The girls arrived back at the table and he shot me a warning glance.
Instead of sliding back into the booth, Ali held out her hand and asked, “Can I have the truck keys? I want to go grab something from my bag.”
“I can grab it for you.”
“No! I mean, you stay. I’ll get it.” She placed her hand on my shoulder which I liked a lot. “It’ll only take me a second.”
Girl stuff. I pulled the keys from my pocket and handed them over. “Sure.”
Ali looked at the keys in her hand like I’d handed her a tarantula. Then she nodded, wrapped her hand around them, and gave me a stiff smile. “Be right back.”
She left, moving quickly to the door and out. Nervous again. I glanced around the place, looking for Paige or one of her friends. Or maybe she’d run into someone in the bathroom who’d said something to her. Maybe one of those people from Cox who blamed her for not making it to the state finals last year.
Man, I’d like two minutes alone with the j
erks from her old school.
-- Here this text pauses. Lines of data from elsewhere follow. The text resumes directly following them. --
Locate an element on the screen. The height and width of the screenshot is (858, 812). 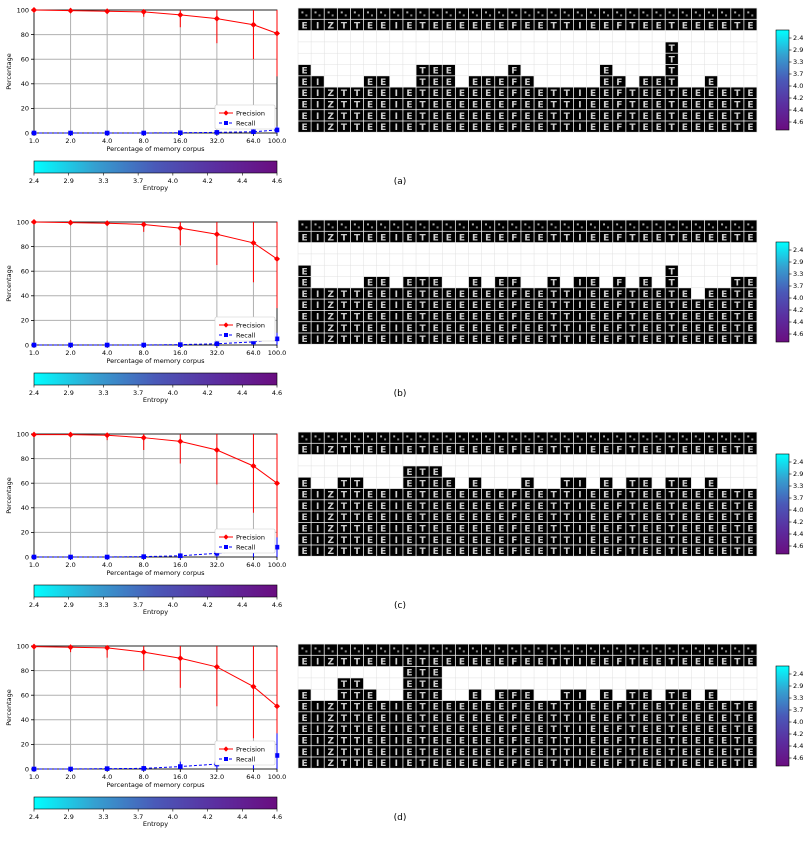
x-axis-label: Percentage of memory corpus is located at coordinates (156, 149).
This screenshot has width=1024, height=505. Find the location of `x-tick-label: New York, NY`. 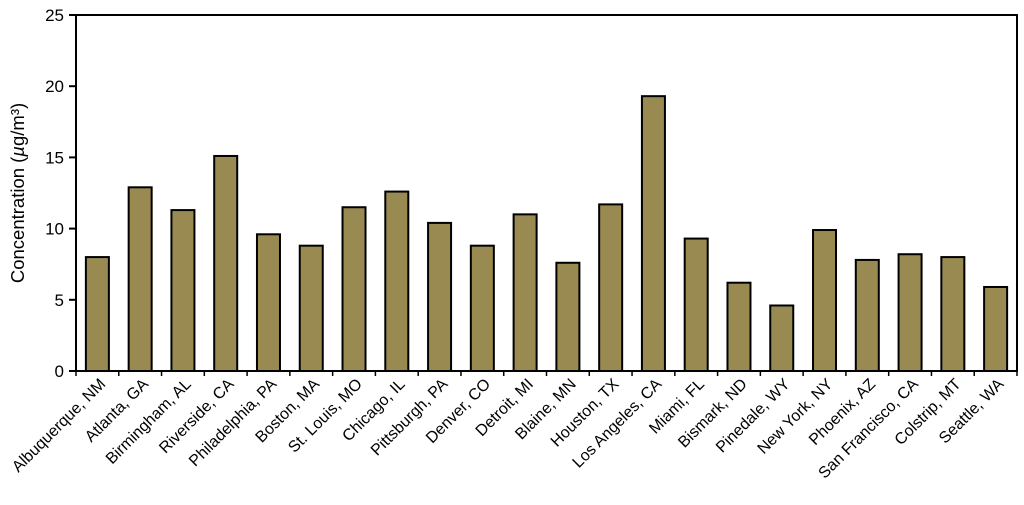

x-tick-label: New York, NY is located at coordinates (796, 417).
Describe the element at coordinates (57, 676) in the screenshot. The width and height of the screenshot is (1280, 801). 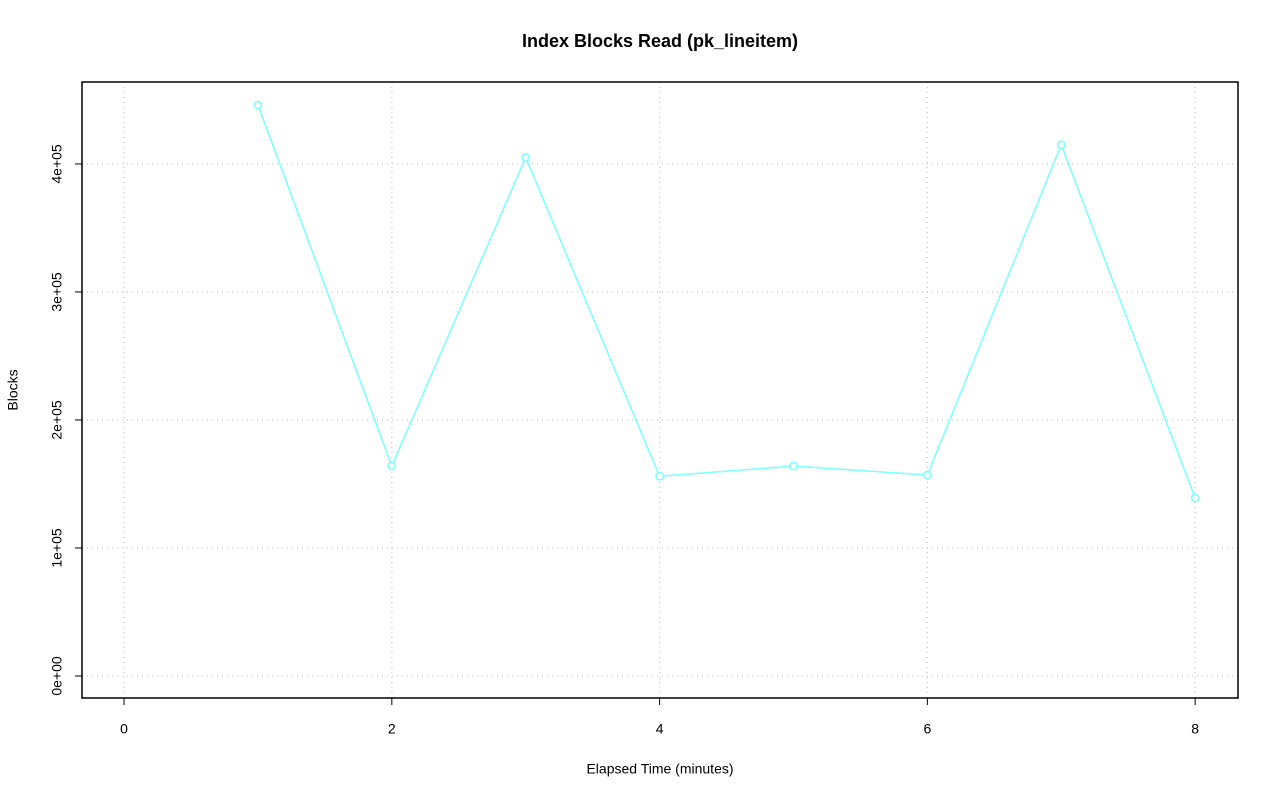
I see `y-tick-label: 0e+00` at that location.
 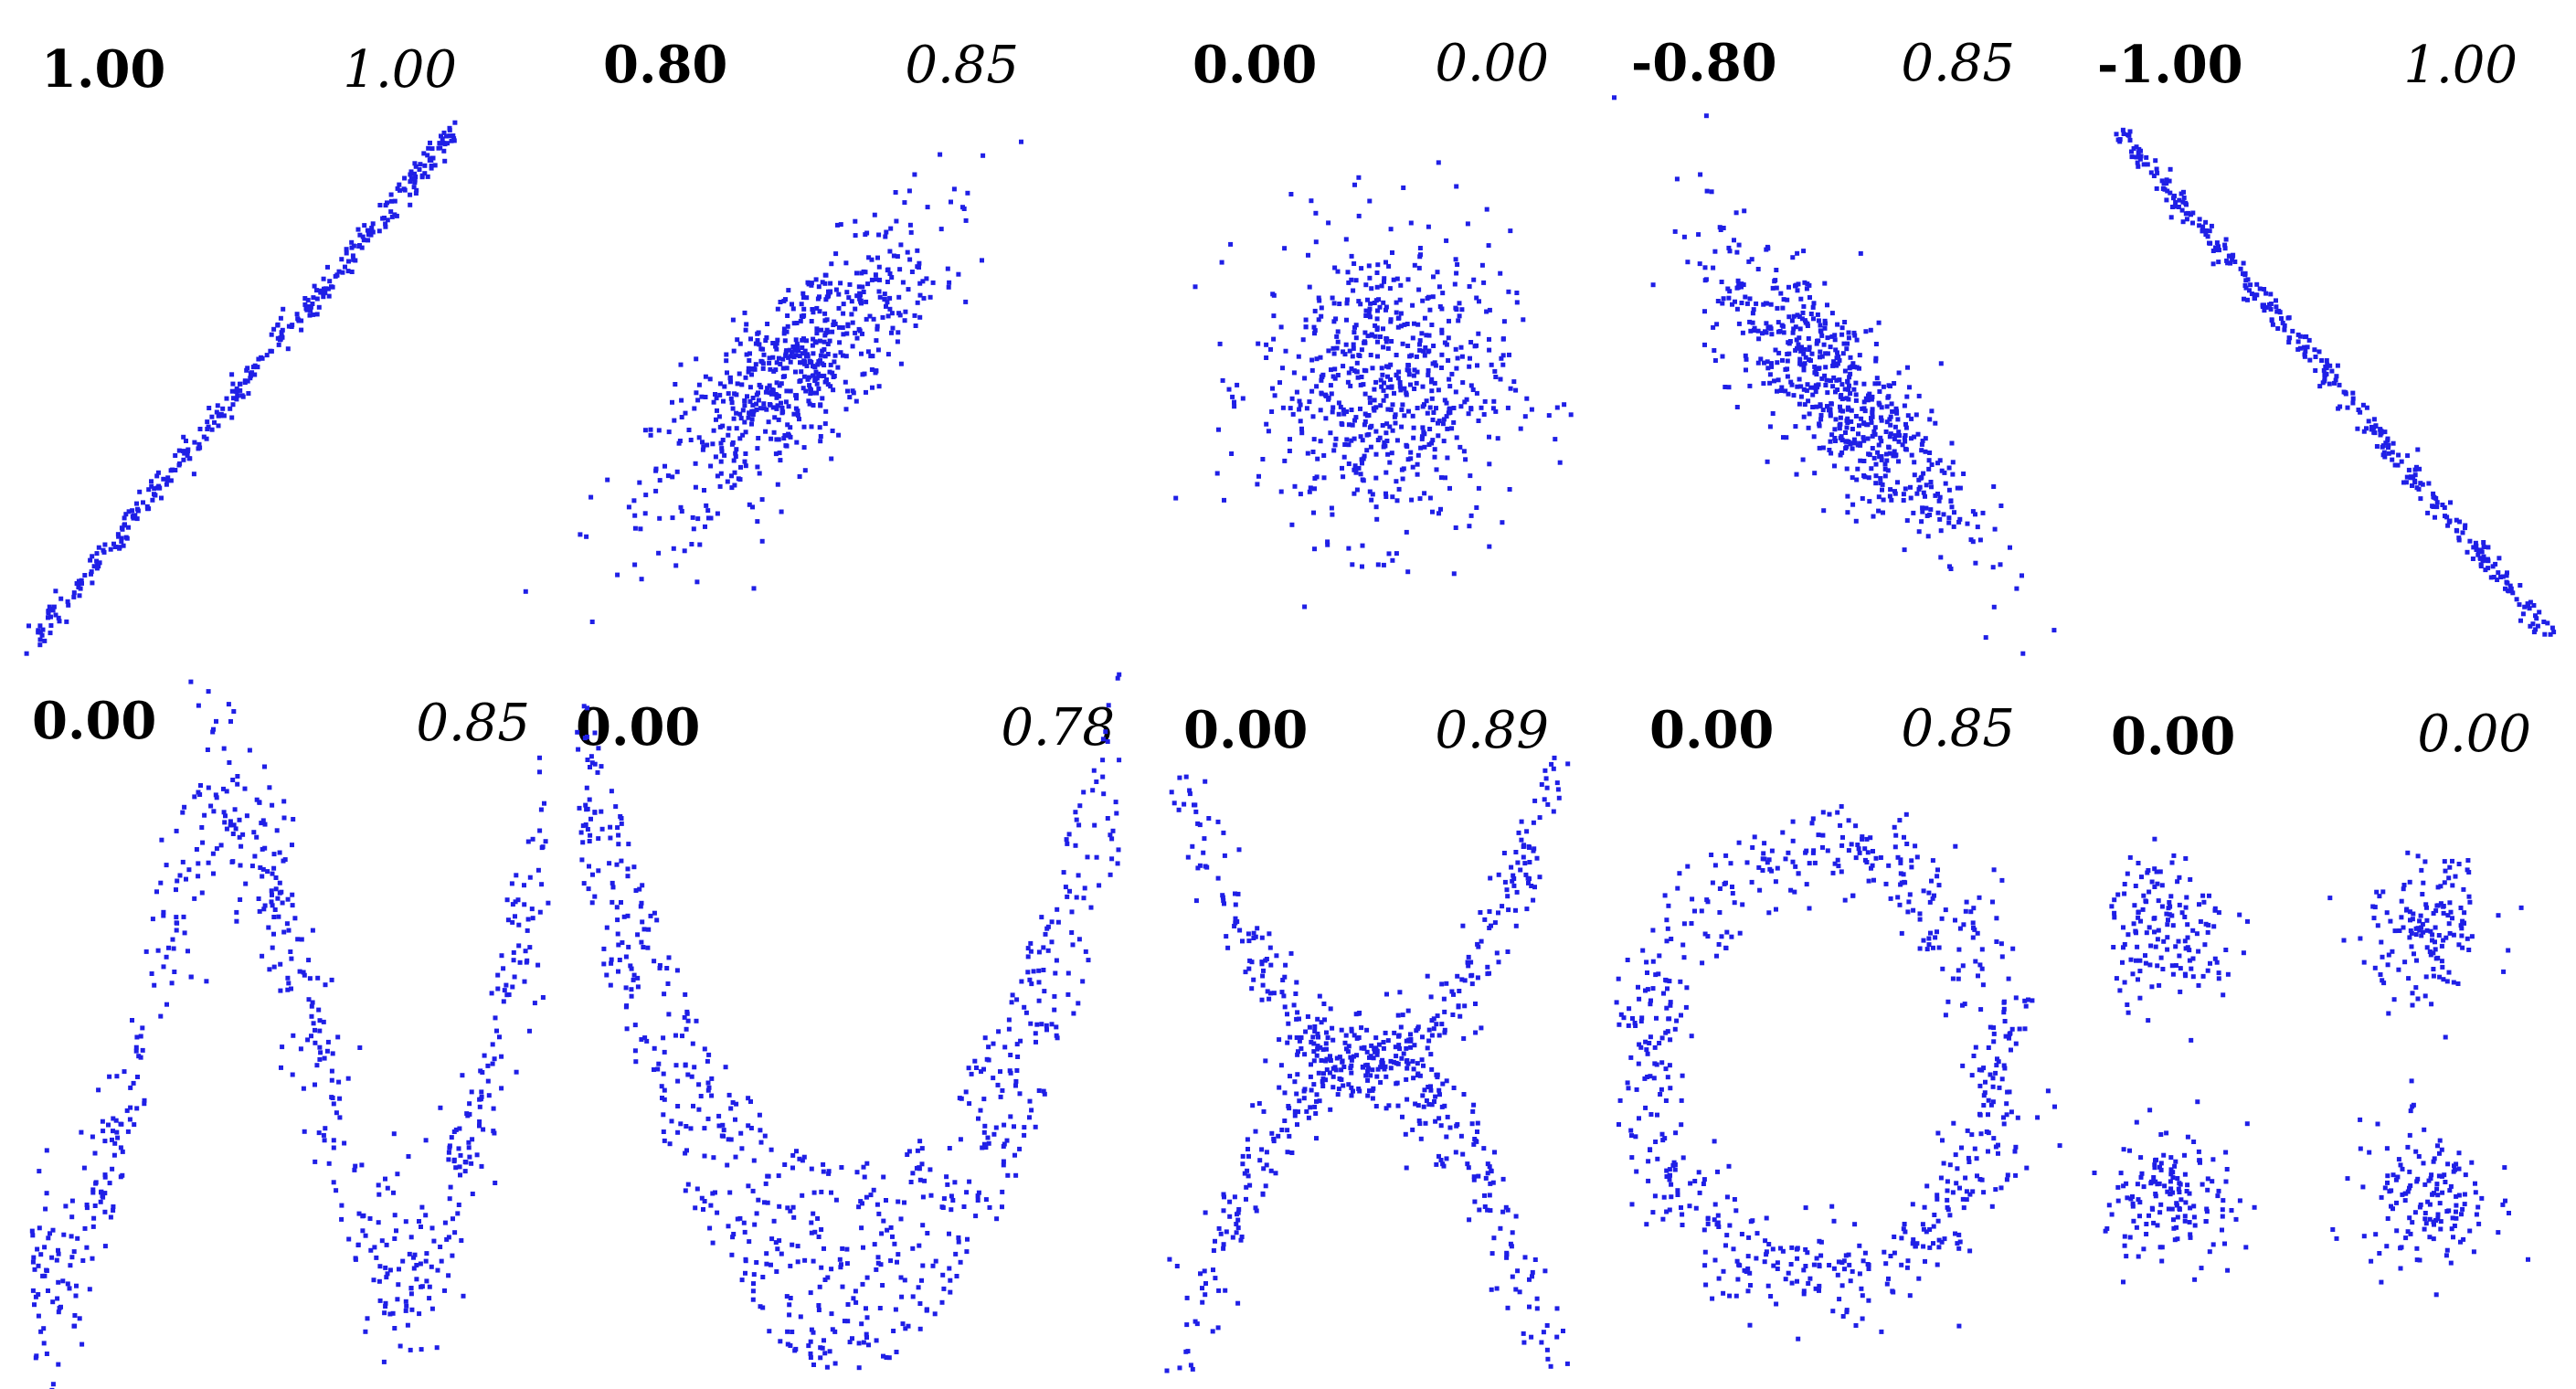 I want to click on panel-9-pearson-value: 0.00, so click(x=1712, y=730).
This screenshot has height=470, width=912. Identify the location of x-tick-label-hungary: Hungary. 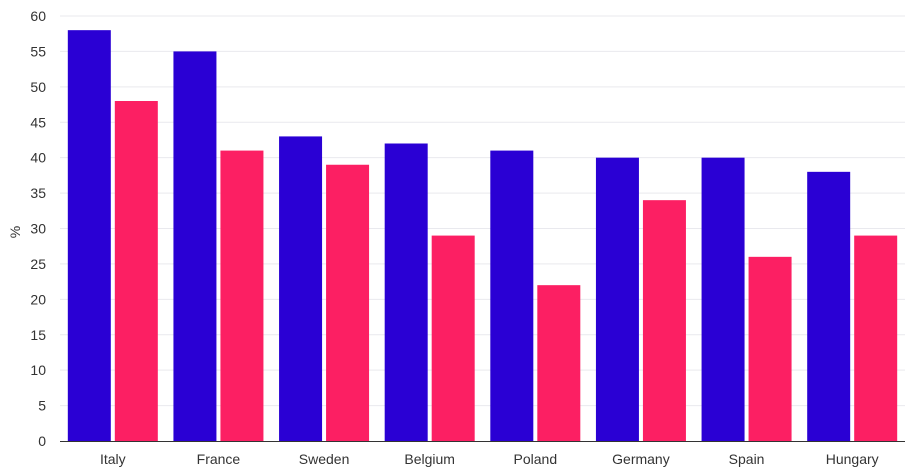
(852, 459).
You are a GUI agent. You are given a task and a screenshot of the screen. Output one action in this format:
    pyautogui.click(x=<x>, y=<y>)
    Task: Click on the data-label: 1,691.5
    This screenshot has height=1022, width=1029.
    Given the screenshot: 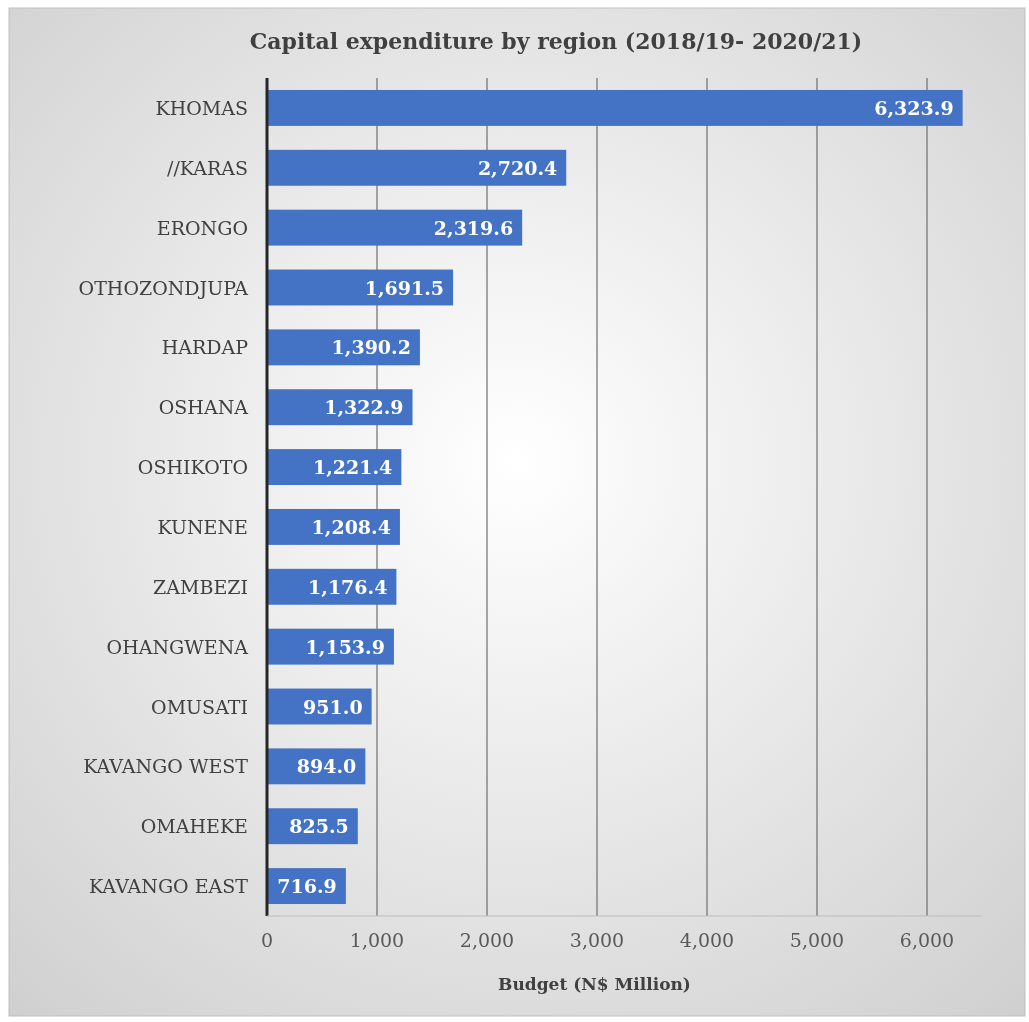 What is the action you would take?
    pyautogui.click(x=404, y=288)
    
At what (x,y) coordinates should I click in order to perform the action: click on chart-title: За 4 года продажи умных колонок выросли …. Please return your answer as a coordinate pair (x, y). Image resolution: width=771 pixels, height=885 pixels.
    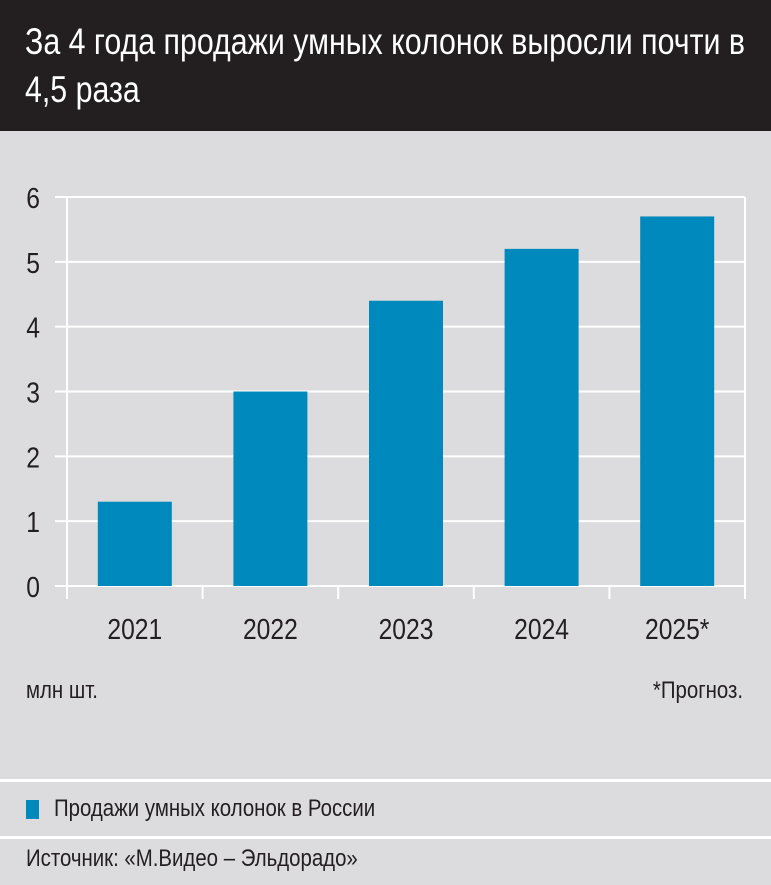
    Looking at the image, I should click on (385, 66).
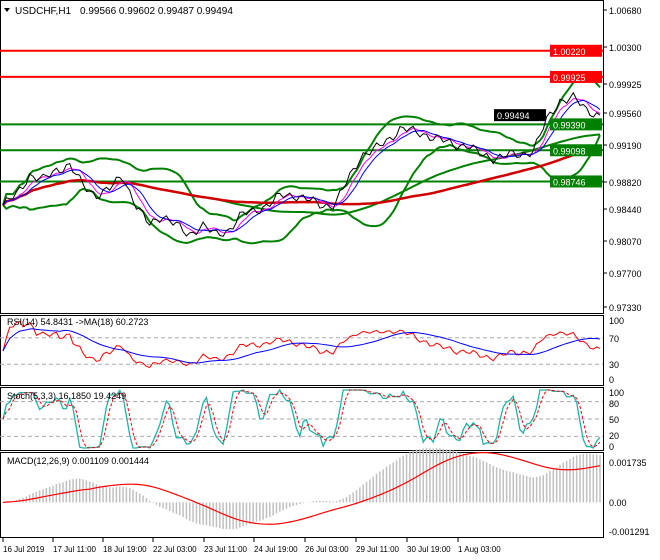  Describe the element at coordinates (24, 550) in the screenshot. I see `x-tick-label: 16 Jul 2019` at that location.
I had a sudden urge to wrap Ali up in my arms and protect her from all the small-minded and insensitive comments. Only, she didn’t need me to do that. She’d been strong enough to handle all that ugliness on her own. I respected the heck out of her. I was sinking fast and hard for Ali Frost. And I was okay with that.
23
Butt Ugly or Complete Cowards
Ali
Llama farts! I couldn’t believe I was doing this. My hands shook as I fished around in Dax’s athletic bag for his playbook. I didn’t want to do this but we hadn’t figured out another option to save the rabbits. Justin Bieber’s butt! I was pissed at those goons for dragging me into this mess. If I ever figured out who they were, I would make them sorry they messed with me and my friends.
Scooting further into the truck, I shoved my hand deeper into the bag, frantically feeling my way around. Shoulder pads…chest pad…T-shirt (I hoped)…cleats…um, not sure…smooth, plastic, triangle shape—ack! Letting go quickly, I moved on, my fingers running along what felt like a spiral of flexible plastic. Please yes! I slid my fingers over checking and—success!—pages. Got it! I wasted no time pulling it out and shoving it deep down into my bowling bag. I zipped both bags closed and slithered back out of the truck.
Scratching a big fat line through cat burglar on my list of possible career choices, I locked up Dax’s truck and leaned my forehead against the cool glass of the passenger window, waiting for my heart rate to slow down. Because oh my word, I was—
“Everything okay?” Dax. His deep voice sounded right behind me, shocking my heart, so no paddles necessary.
Holy cats, he’d scared me. I turned toward him, leaning against his truck since nerves had my knees too shaky and weak to do their job.